The task =>
Please write out, without changing anything, the lines of the records starting at the line that contains "coordinates (814, 36)." and ending at the line that contains "Looking at the image, I should click on (304, 133).".

Dataset =>
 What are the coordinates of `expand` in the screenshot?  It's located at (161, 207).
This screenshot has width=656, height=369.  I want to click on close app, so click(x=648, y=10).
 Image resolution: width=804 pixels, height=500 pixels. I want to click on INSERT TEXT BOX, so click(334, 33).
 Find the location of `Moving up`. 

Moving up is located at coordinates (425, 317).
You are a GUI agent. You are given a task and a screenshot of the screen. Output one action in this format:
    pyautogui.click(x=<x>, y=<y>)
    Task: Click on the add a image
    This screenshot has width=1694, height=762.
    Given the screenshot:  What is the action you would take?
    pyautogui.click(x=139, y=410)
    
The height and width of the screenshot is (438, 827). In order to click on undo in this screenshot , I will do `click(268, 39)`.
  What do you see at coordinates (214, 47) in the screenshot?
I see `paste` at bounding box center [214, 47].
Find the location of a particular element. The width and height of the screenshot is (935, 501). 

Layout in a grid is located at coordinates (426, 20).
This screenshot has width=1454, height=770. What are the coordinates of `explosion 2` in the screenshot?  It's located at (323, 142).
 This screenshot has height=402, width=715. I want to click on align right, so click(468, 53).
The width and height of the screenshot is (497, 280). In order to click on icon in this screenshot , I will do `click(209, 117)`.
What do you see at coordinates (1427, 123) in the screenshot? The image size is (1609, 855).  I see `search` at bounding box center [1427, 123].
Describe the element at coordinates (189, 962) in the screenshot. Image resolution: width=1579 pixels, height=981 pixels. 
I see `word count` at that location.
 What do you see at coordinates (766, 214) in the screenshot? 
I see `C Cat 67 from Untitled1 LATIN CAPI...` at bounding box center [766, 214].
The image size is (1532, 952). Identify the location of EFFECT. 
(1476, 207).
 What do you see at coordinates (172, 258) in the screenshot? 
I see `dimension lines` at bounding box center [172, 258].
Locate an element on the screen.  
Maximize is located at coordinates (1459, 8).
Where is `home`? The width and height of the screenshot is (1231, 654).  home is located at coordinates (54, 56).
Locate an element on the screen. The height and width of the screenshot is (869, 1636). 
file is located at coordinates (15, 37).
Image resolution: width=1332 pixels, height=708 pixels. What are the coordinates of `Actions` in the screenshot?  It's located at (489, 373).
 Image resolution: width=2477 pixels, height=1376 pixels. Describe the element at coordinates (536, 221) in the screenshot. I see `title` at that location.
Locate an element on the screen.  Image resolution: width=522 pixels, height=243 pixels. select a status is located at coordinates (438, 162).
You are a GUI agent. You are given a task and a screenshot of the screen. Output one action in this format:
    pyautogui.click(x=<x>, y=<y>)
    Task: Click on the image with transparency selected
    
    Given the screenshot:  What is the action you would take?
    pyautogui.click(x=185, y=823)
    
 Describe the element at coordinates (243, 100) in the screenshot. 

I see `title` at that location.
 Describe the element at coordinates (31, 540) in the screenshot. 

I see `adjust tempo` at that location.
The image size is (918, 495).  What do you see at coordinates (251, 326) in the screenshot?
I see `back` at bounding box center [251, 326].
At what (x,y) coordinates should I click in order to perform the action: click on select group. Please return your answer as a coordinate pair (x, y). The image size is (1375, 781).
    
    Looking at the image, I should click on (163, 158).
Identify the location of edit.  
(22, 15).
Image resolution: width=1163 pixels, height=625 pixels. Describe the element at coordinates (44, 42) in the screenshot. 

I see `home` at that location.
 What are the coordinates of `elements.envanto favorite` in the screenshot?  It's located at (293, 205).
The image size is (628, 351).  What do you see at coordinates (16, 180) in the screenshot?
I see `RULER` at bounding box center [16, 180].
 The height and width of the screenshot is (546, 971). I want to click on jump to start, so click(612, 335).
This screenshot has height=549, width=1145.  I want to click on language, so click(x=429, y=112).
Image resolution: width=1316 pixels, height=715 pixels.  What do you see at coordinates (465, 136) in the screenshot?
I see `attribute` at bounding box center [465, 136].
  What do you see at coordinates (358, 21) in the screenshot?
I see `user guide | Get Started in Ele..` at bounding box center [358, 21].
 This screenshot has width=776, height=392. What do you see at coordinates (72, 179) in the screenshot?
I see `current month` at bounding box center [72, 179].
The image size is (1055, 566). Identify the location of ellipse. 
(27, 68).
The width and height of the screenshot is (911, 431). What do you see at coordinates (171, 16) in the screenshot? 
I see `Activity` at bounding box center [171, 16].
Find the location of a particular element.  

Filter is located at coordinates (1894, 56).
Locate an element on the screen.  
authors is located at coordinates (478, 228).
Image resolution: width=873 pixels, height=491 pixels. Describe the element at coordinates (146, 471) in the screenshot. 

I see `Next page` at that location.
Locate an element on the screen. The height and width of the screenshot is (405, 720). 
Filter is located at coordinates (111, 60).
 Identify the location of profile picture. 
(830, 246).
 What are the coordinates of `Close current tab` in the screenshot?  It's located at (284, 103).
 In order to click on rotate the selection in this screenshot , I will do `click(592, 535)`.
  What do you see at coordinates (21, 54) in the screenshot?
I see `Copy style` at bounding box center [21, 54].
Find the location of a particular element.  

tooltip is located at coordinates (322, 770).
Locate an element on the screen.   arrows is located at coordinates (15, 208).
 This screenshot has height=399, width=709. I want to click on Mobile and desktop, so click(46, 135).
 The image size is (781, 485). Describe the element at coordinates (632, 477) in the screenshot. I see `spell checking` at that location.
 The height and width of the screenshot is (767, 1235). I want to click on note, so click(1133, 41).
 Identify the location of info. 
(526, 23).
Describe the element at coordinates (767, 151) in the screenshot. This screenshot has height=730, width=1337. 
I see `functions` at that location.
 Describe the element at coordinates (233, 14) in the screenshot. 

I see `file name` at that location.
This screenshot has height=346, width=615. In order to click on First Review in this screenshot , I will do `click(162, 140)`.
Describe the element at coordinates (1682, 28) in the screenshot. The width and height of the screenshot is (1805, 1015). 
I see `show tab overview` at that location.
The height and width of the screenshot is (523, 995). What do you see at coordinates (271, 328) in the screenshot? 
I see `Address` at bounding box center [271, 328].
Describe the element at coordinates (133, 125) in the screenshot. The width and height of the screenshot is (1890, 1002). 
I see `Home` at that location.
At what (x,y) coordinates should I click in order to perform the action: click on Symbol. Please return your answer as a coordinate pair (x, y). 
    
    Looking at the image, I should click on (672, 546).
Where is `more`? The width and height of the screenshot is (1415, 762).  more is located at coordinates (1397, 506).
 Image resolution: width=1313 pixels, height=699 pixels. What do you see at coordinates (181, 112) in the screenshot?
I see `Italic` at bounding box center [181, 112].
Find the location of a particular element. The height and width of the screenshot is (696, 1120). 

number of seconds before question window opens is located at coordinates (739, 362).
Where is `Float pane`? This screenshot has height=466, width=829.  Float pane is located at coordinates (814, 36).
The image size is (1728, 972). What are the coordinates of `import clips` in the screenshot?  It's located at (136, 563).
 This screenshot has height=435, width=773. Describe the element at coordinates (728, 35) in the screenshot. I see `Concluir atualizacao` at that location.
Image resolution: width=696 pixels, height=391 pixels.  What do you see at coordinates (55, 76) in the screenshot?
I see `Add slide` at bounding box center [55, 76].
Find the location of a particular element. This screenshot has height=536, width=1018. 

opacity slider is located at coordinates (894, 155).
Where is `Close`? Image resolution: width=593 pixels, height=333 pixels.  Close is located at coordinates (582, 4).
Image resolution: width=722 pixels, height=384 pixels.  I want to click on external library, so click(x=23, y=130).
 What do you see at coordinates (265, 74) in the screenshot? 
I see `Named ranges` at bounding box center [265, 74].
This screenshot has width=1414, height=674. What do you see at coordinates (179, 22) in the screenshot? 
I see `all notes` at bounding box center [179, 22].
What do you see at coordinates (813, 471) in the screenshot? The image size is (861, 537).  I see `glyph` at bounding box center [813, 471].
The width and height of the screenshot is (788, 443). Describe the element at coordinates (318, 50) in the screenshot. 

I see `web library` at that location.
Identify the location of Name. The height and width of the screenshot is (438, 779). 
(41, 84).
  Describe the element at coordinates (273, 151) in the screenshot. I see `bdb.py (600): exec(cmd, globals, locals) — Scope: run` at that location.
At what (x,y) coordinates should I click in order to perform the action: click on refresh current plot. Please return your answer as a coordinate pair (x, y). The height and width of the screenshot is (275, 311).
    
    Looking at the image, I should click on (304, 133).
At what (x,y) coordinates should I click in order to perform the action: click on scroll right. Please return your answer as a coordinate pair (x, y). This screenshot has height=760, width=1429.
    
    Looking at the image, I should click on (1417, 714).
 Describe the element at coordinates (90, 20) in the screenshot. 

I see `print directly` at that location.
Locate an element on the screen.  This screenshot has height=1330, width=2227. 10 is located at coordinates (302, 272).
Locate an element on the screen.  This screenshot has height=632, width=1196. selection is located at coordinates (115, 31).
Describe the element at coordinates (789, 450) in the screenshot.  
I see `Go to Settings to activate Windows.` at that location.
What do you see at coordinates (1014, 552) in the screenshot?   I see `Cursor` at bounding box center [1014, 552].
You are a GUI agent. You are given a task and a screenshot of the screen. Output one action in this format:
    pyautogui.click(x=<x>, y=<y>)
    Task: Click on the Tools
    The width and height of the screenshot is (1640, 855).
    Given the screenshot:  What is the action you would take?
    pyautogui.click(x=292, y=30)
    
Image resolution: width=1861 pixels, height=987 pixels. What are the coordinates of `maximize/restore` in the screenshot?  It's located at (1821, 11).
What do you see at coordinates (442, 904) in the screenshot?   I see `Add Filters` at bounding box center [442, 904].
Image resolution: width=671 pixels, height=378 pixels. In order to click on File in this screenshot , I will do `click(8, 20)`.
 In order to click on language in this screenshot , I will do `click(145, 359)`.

Final answer =>
Where is `Float pane`? This screenshot has height=466, width=829.  Float pane is located at coordinates (814, 36).
The image size is (1728, 972). What are the coordinates of `import clips` in the screenshot?  It's located at (136, 563).
 This screenshot has height=435, width=773. Describe the element at coordinates (728, 35) in the screenshot. I see `Concluir atualizacao` at that location.
Image resolution: width=696 pixels, height=391 pixels.  What do you see at coordinates (55, 76) in the screenshot?
I see `Add slide` at bounding box center [55, 76].
Find the location of a particular element. This screenshot has height=536, width=1018. 

opacity slider is located at coordinates (894, 155).
Where is `Close`? Image resolution: width=593 pixels, height=333 pixels.  Close is located at coordinates (582, 4).
Image resolution: width=722 pixels, height=384 pixels.  I want to click on external library, so click(x=23, y=130).
 What do you see at coordinates (265, 74) in the screenshot? 
I see `Named ranges` at bounding box center [265, 74].
This screenshot has width=1414, height=674. What do you see at coordinates (179, 22) in the screenshot? 
I see `all notes` at bounding box center [179, 22].
What do you see at coordinates (813, 471) in the screenshot? The image size is (861, 537).  I see `glyph` at bounding box center [813, 471].
The width and height of the screenshot is (788, 443). Describe the element at coordinates (318, 50) in the screenshot. 

I see `web library` at that location.
Identify the location of Name. The height and width of the screenshot is (438, 779). 
(41, 84).
  Describe the element at coordinates (273, 151) in the screenshot. I see `bdb.py (600): exec(cmd, globals, locals) — Scope: run` at that location.
At what (x,y) coordinates should I click in order to perform the action: click on refresh current plot. Please return your answer as a coordinate pair (x, y). The height and width of the screenshot is (275, 311).
    
    Looking at the image, I should click on (304, 133).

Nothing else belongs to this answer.